Totally, Completely, Utterly Incompetent

At this late hour on New Year's night, the word is that the House is likely to pass without change the Senate bill to, as they say, "avert the fiscal cliff."  There are two pieces to the "fiscal cliff" -- tax increases and spending cuts.  One is significant; the other is not.  It appears that the bill that will be passed addresses only the part that is not significant, and totally fails to address the part that is significant.

The part that is not significant is tax increases.  Tax increases are not significant because the cost of government spending will come out of the rest of the economy no matter what.  Today's spending can be paid for in only three ways:  today's taxes, tomorrow's taxes (i.e., the children will pay it), or inflating the currency.  Nobody's ever thought up a fourth option.  If you have one, write your congressman.   I'm 62, so whatever they don't get out of me in the next couple of years is going to the children.  Should I feel good that the tax increases on me for a couple of years aren't quite as bad as they might have been?   Without spending cuts, it only means that my kids are going to get the bill, or the even worse alternative, that a massive inflation will destroy both my retirement and their ability to make their way in life for decades.  My older daughter asks, given that they think they can spend without regard to the level of revenue, why do they bother to tax at all?  It's a very good question.

So the only important part of the deal is the spending cuts.  Well, it seems that they have skipped that part.  CBO appears to be touting numbers of $10 billion or so (over 10 years!) of spending cuts, but no amount of searching by me seems to be able to turn up any actual example of what's getting cut.  Well, assume that there actually will be $1 billion or so per year of cuts on $3.7 trillion of spending, or maybe .03%.  Is this a joke?

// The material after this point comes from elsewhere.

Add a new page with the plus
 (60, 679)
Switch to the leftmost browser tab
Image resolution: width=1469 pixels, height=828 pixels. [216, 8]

The CBO's numbers project $600 billion or so of revenue (over ten years) from the tax increases, or $60 billion +/- per year.  I don't believe these numbers, since the revenue supposedly comes from a handful of people from whom evasive action can be expected.  But assume that the figure is right.  Then it is about 6% of the projected cash-basis deficits.  Starting, say, tomorrow, January 2, it is going to be immediately obvious that they have not even started to address the bulk of the problem.  Are we going to do anything about the other 94%, or just ignore it?

A president who had even the tiniest element of competence would see it as the core of his job to put forth specific proposals to get the spending under control.  I do not believe that Obama is going to do it. I think that he is fully in the thrall of Fake Keynesianism, that he believes firmly that all government spending is good, no matter how wasteful, that more is better, and that the government creates the wealth by printing and passing out the fiat currency.   In other words, he is totally, completely, utterly incompetent.  I want to be proven wrong, but I don't think I will be.   

Finally, just a small word on the so-called projected revenue from the deal.  Taxes on capital gains are going up to the extent that income including the gains exceeds $450,000 for a couple.  Do they understand that the realization of capital gains is hugely discretionary, and you can manage them to take them when it is most advantageous?  If your income is going to be above $450,000 this year, then borrow against the asset this year (not taxable) and sell it next year or the year after when your other income is lower.  A few people (e.g., divorces) will not be able to manage things perfectly, but almost every dollar of so-called projected revenue from this capital gains tax increase is illusory.  Sorry.  And that's just one example.